È stata la vera emergenza del comparto agroalimentare del 2017 e continua a fare danni (soprattutto economici). Il virus H5N8, quello dell’influenza aviaria crea più grattacapi, almeno in Veneto, di quanti non abbia fatto la siccità, altra sciagura che si è abbattuta sul settore.
Questa volta, l’ultimo focolaio, individuato la scorsa settimana, è arrivato a preoccupare – seppur indirettamente – anche un big, il gruppo Veronesi. Il 29 settembre, infatti, sono stati individuati tre allevamenti con la presenza del virus, tra le provincie di Verona e Vicenza. Uno in località Scimmia, a ridosso del confine comunale con Verona. Siamo a meno di due chilometri, in linea d’aria, da uno degli stabilimenti principali, quello dell’Aia.Tenere conto della distanza è fondamentale. Secondo la prassi, infatti, è stata individuata una zona di sorveglianza (del raggio di dieci chilometri) e una di protezione. Quest’ultima è quella che prevede le misure più drastiche, della durata di ventun giorni. Tra le altre cose, prevede un censimento di tutti gli allevamenti presenti, la registrazione di tutti i visitatori che entrano ed escono dagli stessi e la compilazione di un registro con le visite dei veterinari e i relativi risultati. Severamente vietato, anche nella zona di sorveglianza lo spostamento e l’accasamento degli animali: è questo provvedimento che pesa per di più sulle aziende, per un totale, in provincia, di svariate centinaia di migliaia di euro.

[Dati estratti da una raccolta]
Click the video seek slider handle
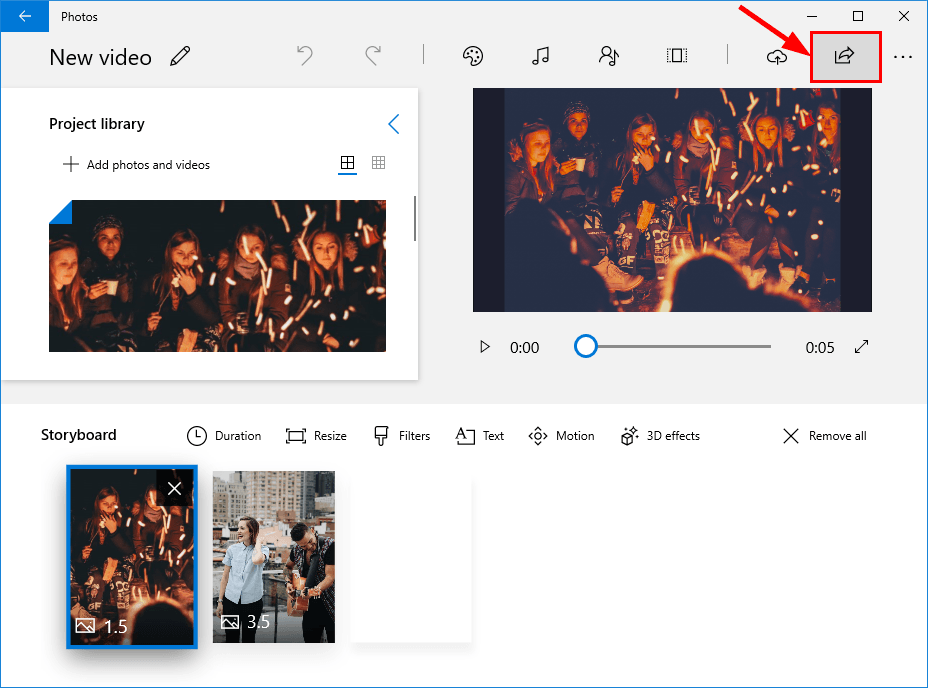Viewport: 928px width, 688px height. click(x=586, y=347)
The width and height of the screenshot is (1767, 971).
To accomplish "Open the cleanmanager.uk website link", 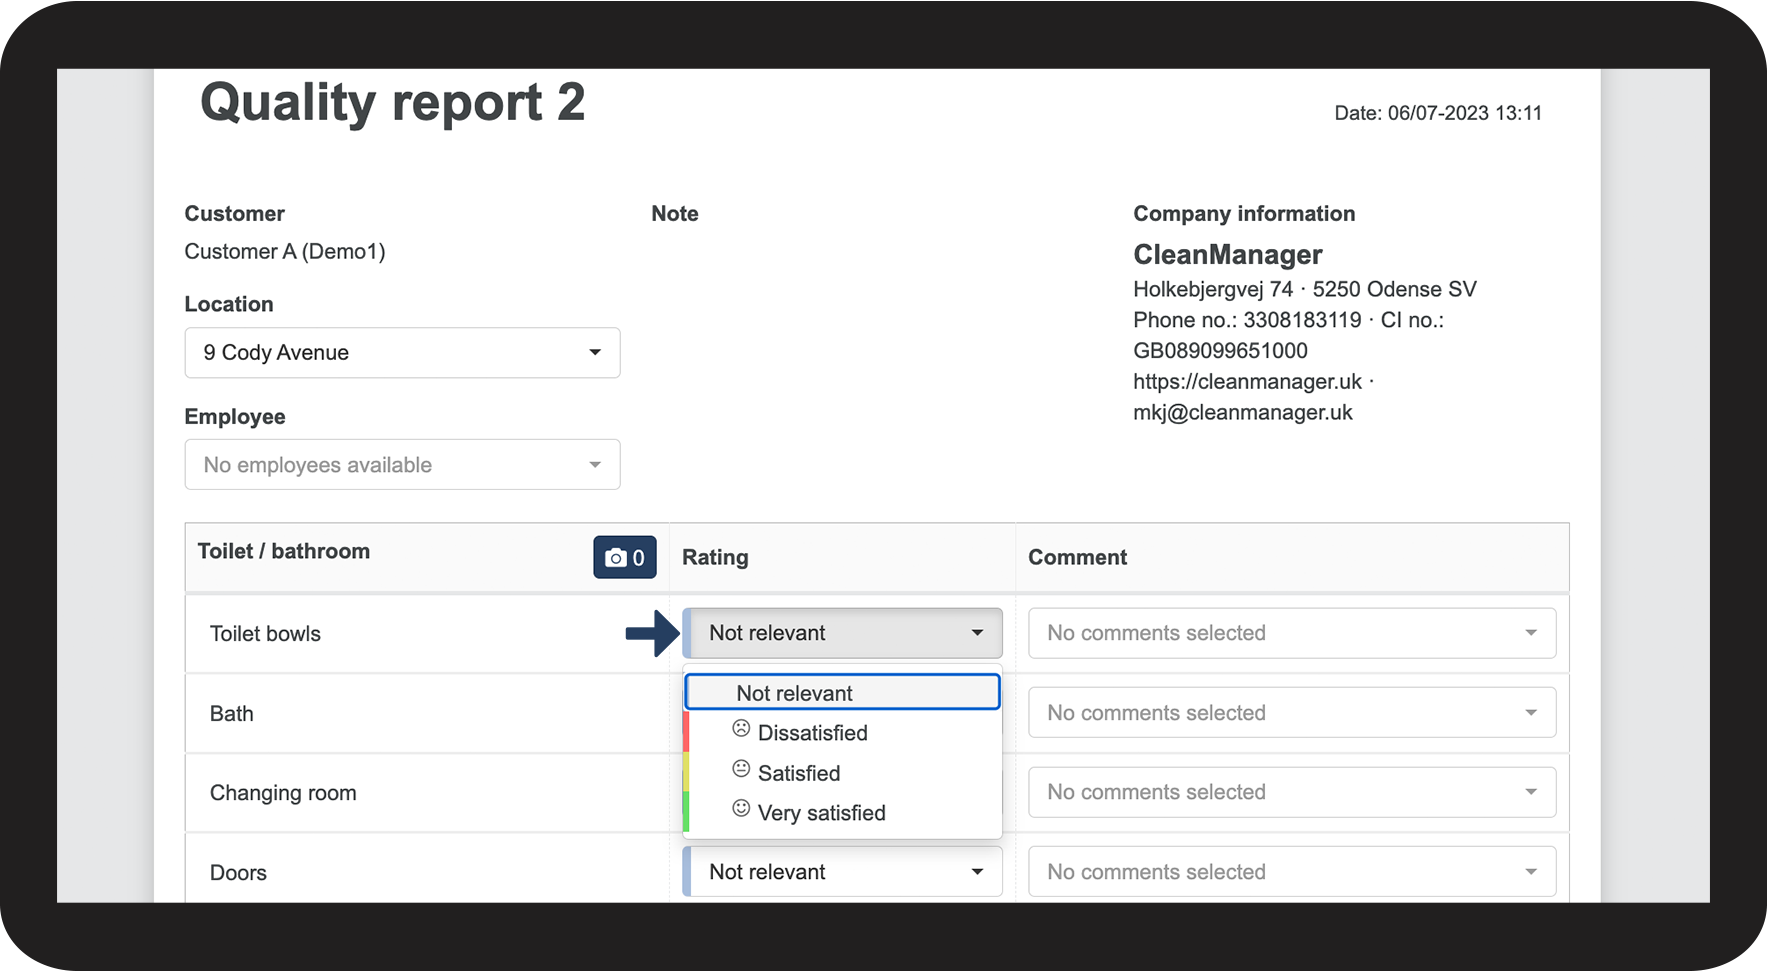I will pos(1247,382).
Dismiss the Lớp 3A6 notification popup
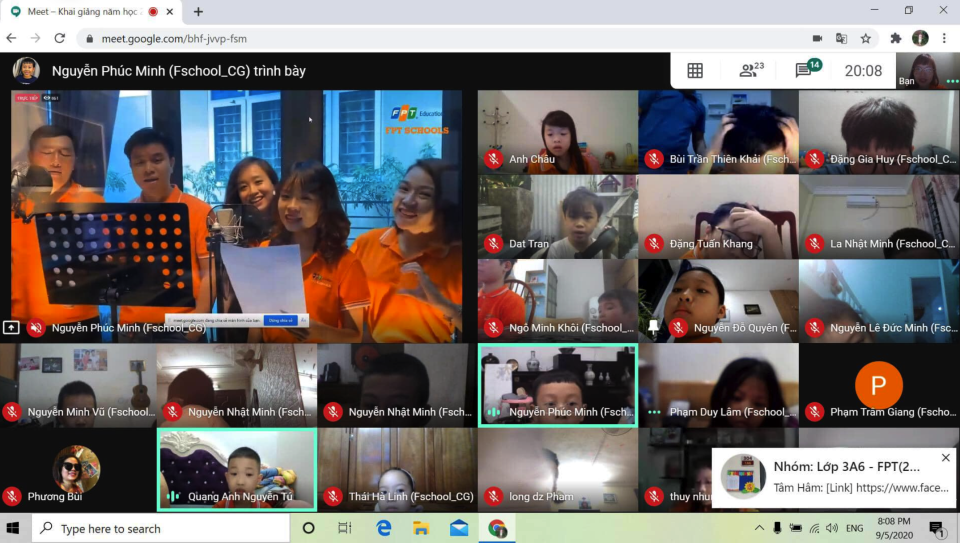Image resolution: width=960 pixels, height=543 pixels. click(945, 458)
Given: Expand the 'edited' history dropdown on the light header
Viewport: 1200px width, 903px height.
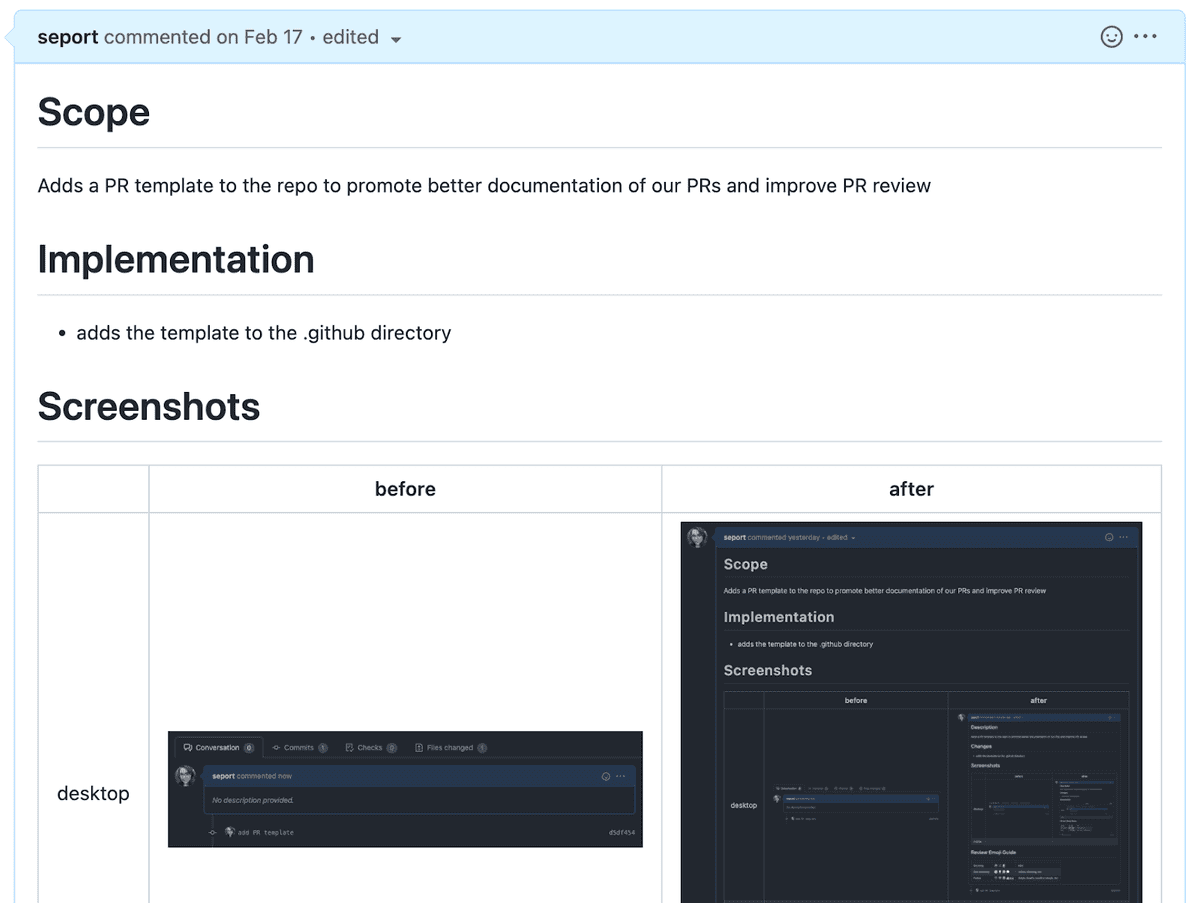Looking at the screenshot, I should coord(396,39).
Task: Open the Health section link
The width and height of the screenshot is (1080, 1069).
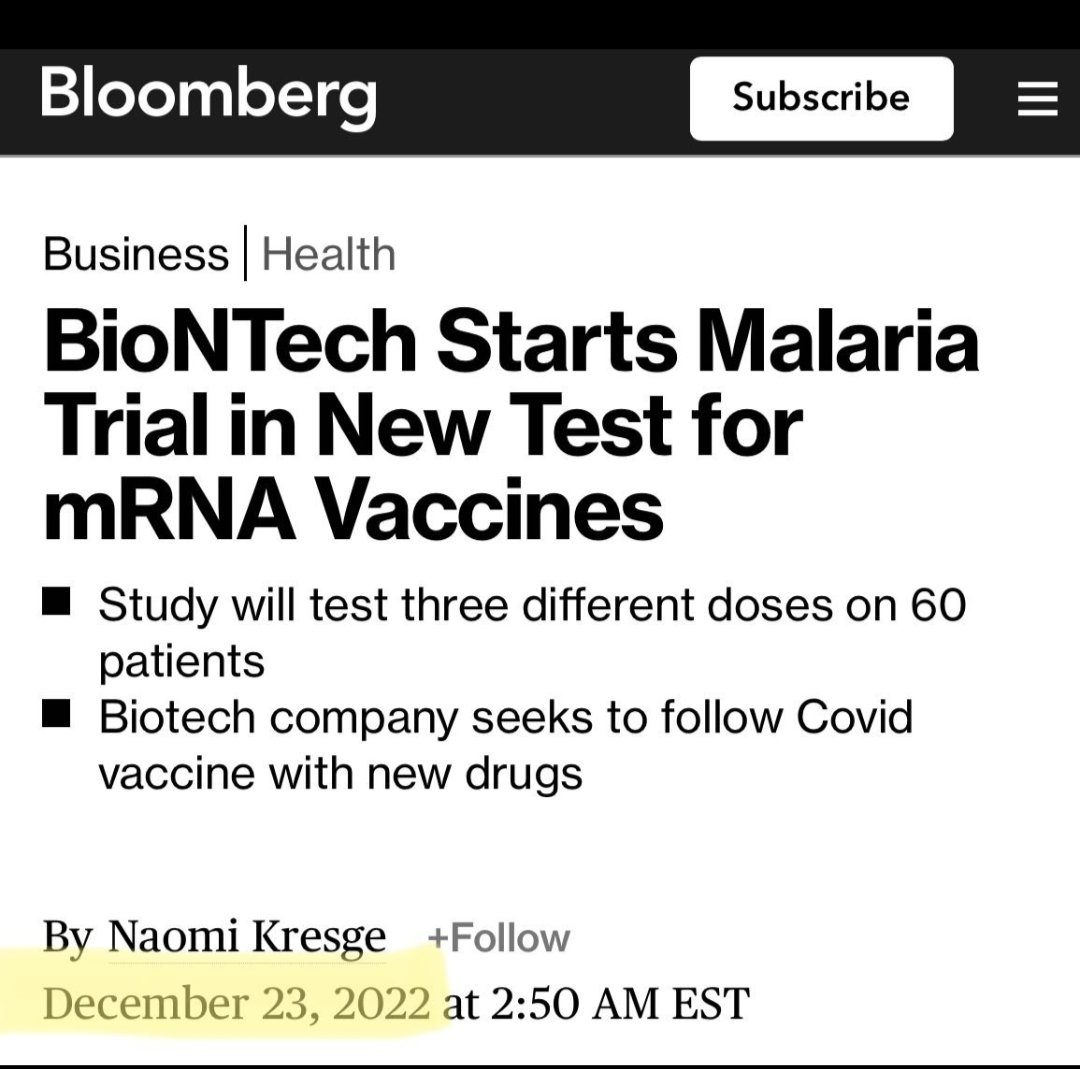Action: point(328,254)
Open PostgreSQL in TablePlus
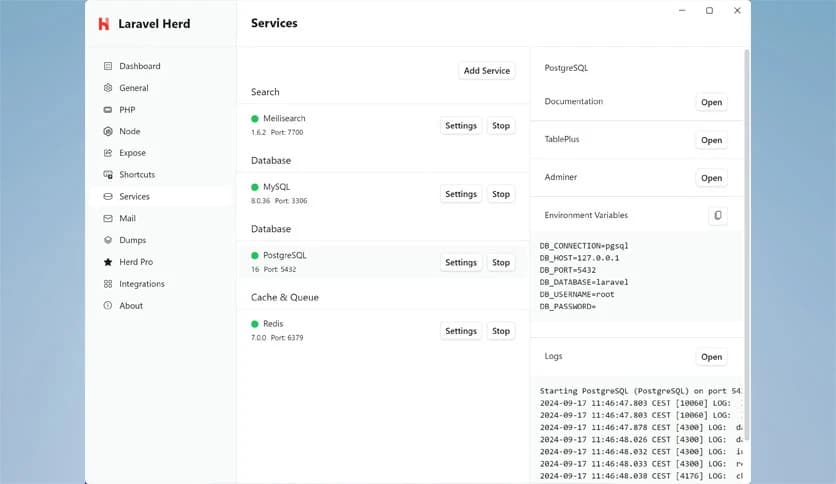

● CONSEGNA
Riscrivi la parte del testo sull'influenza aviaria che si apre con le parole contenenti "È stata la vera" e si chiude con "abbattuta sul settore.", mettendo "grandine" al posto di "siccità". L'elenco non serve a nulla in questo lavoro.

● SOLUZIONE
È stata la vera emergenza del comparto agroalimentare del 2017 e continua a fare danni (soprattutto economici). Il virus H5N8, quello dell’influenza aviaria crea più grattacapi, almeno in Veneto, di quanti non abbia fatto la grandine, altra sciagura che si è abbattuta sul settore.